What is the phenotype of myotonic dystrophy?

It is characterized by a distinctive combination of muscular symptoms, such as facial weakness, ptosis, grip myotonia, and distal muscle weakness with muscular atrophy. The classic phenotype is typically accompanied by extramuscular symptoms like cognitive impairment, cataracts, and diabetes mellitus.

Can you carry myotonic dystrophy?

The disease can be passed on and inherited equally by both sexes. Congenital Myotonic Dystrophy, the most severe form of the disease is almost exclusively passed on by maternal transmission.

How do you treat myotonic dystrophy?

There is currently no cure or specific treatment for myotonic dystrophy. Treatment is aimed at managing symptoms of the disease. Routine physical activity appears to help maintain muscle strength and endurance and to control musculoskeletal pain.

What triggers myotonic dystrophy?

Myotonic dystrophy is caused by mutations (changes) in the DMPK gene or the CNBP (ZNF9) gene depending on the specific type of myotonic dystrophy. The disease is inherited in an autosomal dominant manner.

Who is more likely to get myotonic dystrophy?

DM is the most common muscular dystrophy among adults of European ancestry. The prevalence of DM is about 10 cases per 100,000 individuals. Among nonwhite populations, DM1 is uncommon or rare.

How is myotonic dystrophy type 1 ( MD1 ) inherited?

MD1 is inherited in an autosomal dominant pattern, which means one copy of the mutated gene in each cell is sufficient to cause the disorder. In most cases, the person with MD1 has a parent who also has the disorder. The children of a person with MD1 have a 50% chance of inheriting the disorder.
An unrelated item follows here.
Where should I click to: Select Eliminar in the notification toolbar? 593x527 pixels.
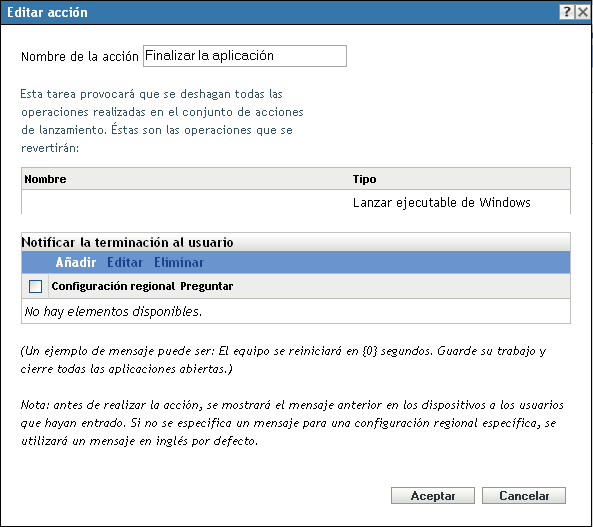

When do signs and symptoms of myotonic dystrophy begin?

Listen Signs and symptoms of myotonic dystrophy often begin in a person’s 20s or 30s but can begin at any age. Myotonic dystrophy is caused by mutations (changes) in either the DMPK gene (in type 1) or the CNBP (ZNF9) gene (in type 2). Myotonic dystrophy (DM) is inherited in an autosomal dominant pattern.
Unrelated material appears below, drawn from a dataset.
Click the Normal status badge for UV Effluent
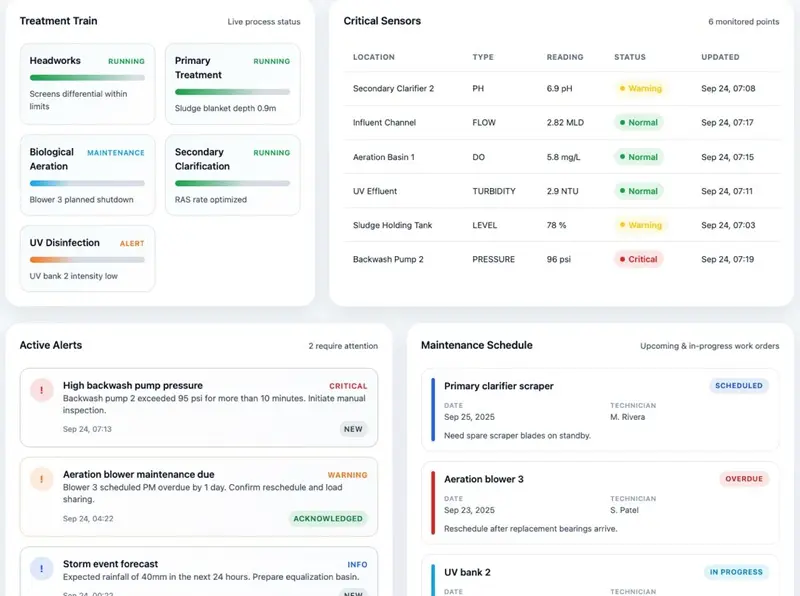click(x=637, y=191)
What is the prognosis for myotonic dystrophy type 2?

Definitive information about prognosis in people with myotonic dystrophy type 2 is limited, but the condition generally runs a milder course. People with myotonic dystrophy type 2 may have a normal lifespan. While mobility may be impaired at an early age, the ability to walk is often retained until around 60-years-old.

How are myotonic dystrophy and cataract related?

Both disorders have autosomal dominant inheritance and multisystem features, including myotonic myopathy, cataract, and cardiac conduction disease. Studies suggest that the shared clinical features of DM1 and DM2 involve a novel genetic mechanism in which repetitive RNA exerts a toxic effect.